Keller is an academic and theologian at heart, and as such the book argues by using deep doctrinal matters such as: the doctrine of common grace, the doctrine of justification by faith, and the doctrine of sin. Luckily the help of the pragmatic Katherine Leary Alsdorf comes through in the overall practical and upbeat tone of the book. Thispartnership ensures that deep doctrine and theory can be easily understood by readers from all spheres of society. Further, Keller’s years of teaching and counselling provide him with a large collection of real stories from real people with real struggles that he uses throughout the book to set the stage and make his points. Many readers will be able to relate and find hope in these stories.

The only point of concern is that at times Every Good Endeavor can tackle the theory behind so many opposing streams of thought on the topic, that it leaves the reader searching for actionable steps, which it, unfortunately, does not provide.

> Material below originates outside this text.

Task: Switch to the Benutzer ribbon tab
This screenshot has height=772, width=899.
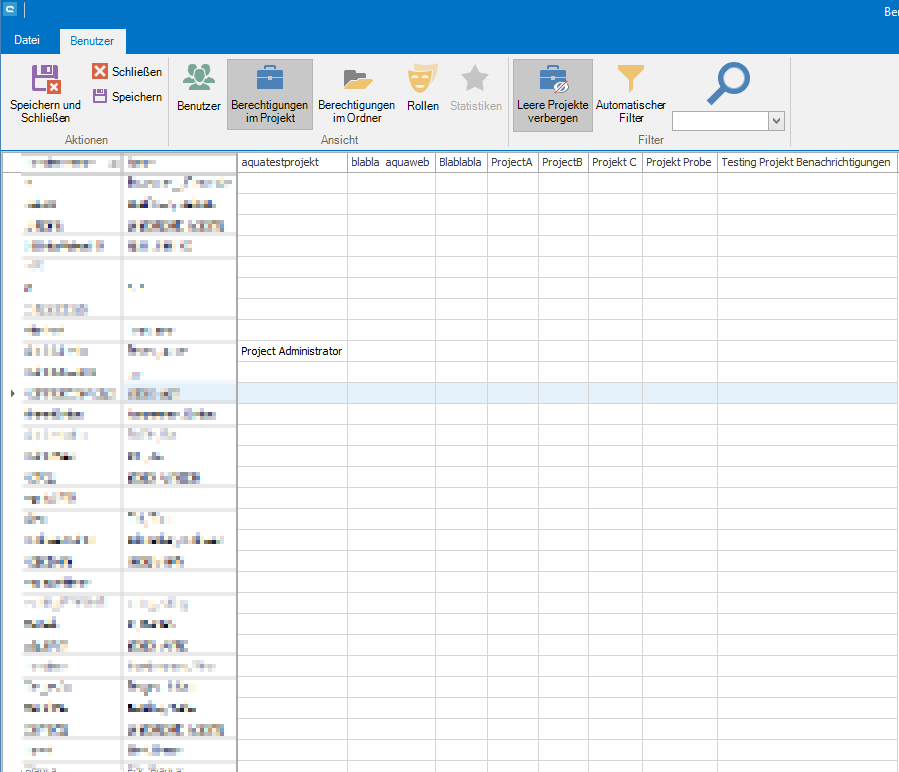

Nevertheless, I was especially fond of the simplistic yet philosophical and worldview-based approach that Keller takes on the topic. Similar to most works on the integration of faith and work, Every Good Endeavor provides life-giving insights into the purpose and power of work from a Christ-centered perspective.  It also inspires and energizes readers to take up their jobs as a divine calling, but Keller’s work does even more than this. He takes you deep into a three-part Christ-centered view of the working world that will answer tough questions, give understanding, encourage acceptance, and give hope to Christians who want to live out their work life as a holy calling. Keller’s three-part lens of the world provides a broad and very practical perspective on the working world that can give meaning and understanding to many faith and work related conundrums.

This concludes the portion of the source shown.